Service Sink & Mop Sink Requirements (IPC)

The short answer: Most commercial occupancies are required to provide at least one service sink — commonly a floor-mounted mop sink — under the plumbing fixture tables (IBC Table 2902.1 / IPC Table 403.1). It's there so the building can be cleaned and mops/buckets filled and emptied without using food-prep or restroom fixtures. A service sink can be a floor-set mop basin, a wall-mounted service sink, or a janitor's sink; it needs hot and cold water and a drain, and it's typically located in a janitor/custodial space. Though it's a single small fixture, it's required and frequently forgotten on plans — omitting the service sink is one of the most common (and easily avoided) fixture comments.

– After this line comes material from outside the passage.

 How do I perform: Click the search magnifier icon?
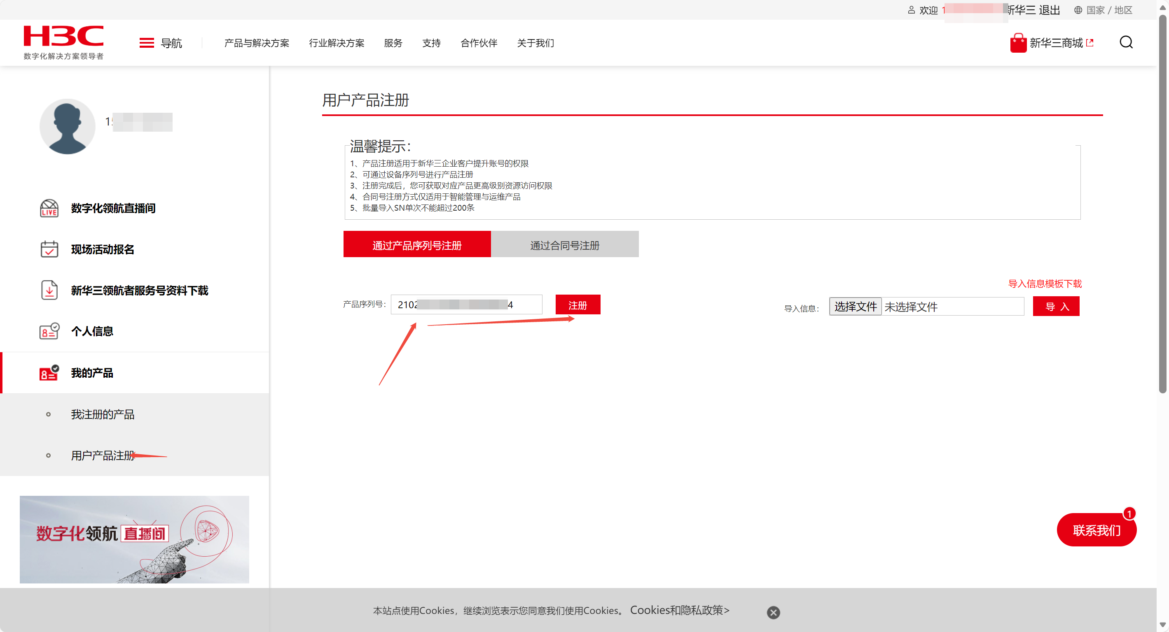pos(1125,43)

Why a service sink is required

The fixture tables require a service sink for most occupancies so maintenance has a dedicated point to fill/empty mop buckets and dispose of cleaning water — keeping that activity out of kitchen sinks, hand sinks, and toilets for sanitation reasons.

What counts

  • A floor-mounted mop basin (the most common).
  • A wall-hung service sink.
  • A janitor's sink.

Each provides hot and cold water and a drain, with a hose/faucet suited to bucket filling.

Where it goes

Typically in a janitor's closet or custodial/maintenance space, located for practical building cleaning. It should be shown on the plan with its connections.

The "one per occupancy" nuance

The requirement is generally at least one per occupancy/tenant (more for large or multi-floor buildings per the table). A multi-tenant building may need one per tenant space depending on the arrangement.

Common review comments

  • No service sink shown at all (the classic miss).
  • Service sink counted but not actually provided with hot/cold water and drain.
  • One service sink where the building size/configuration requires more.

See our fixture calculation guide for how fixtures are counted, and our foodservice plumbing guide for related indirect-waste requirements.

Model IBC/IPC framing; the adopted edition and amendments govern. Verify against your codes of record.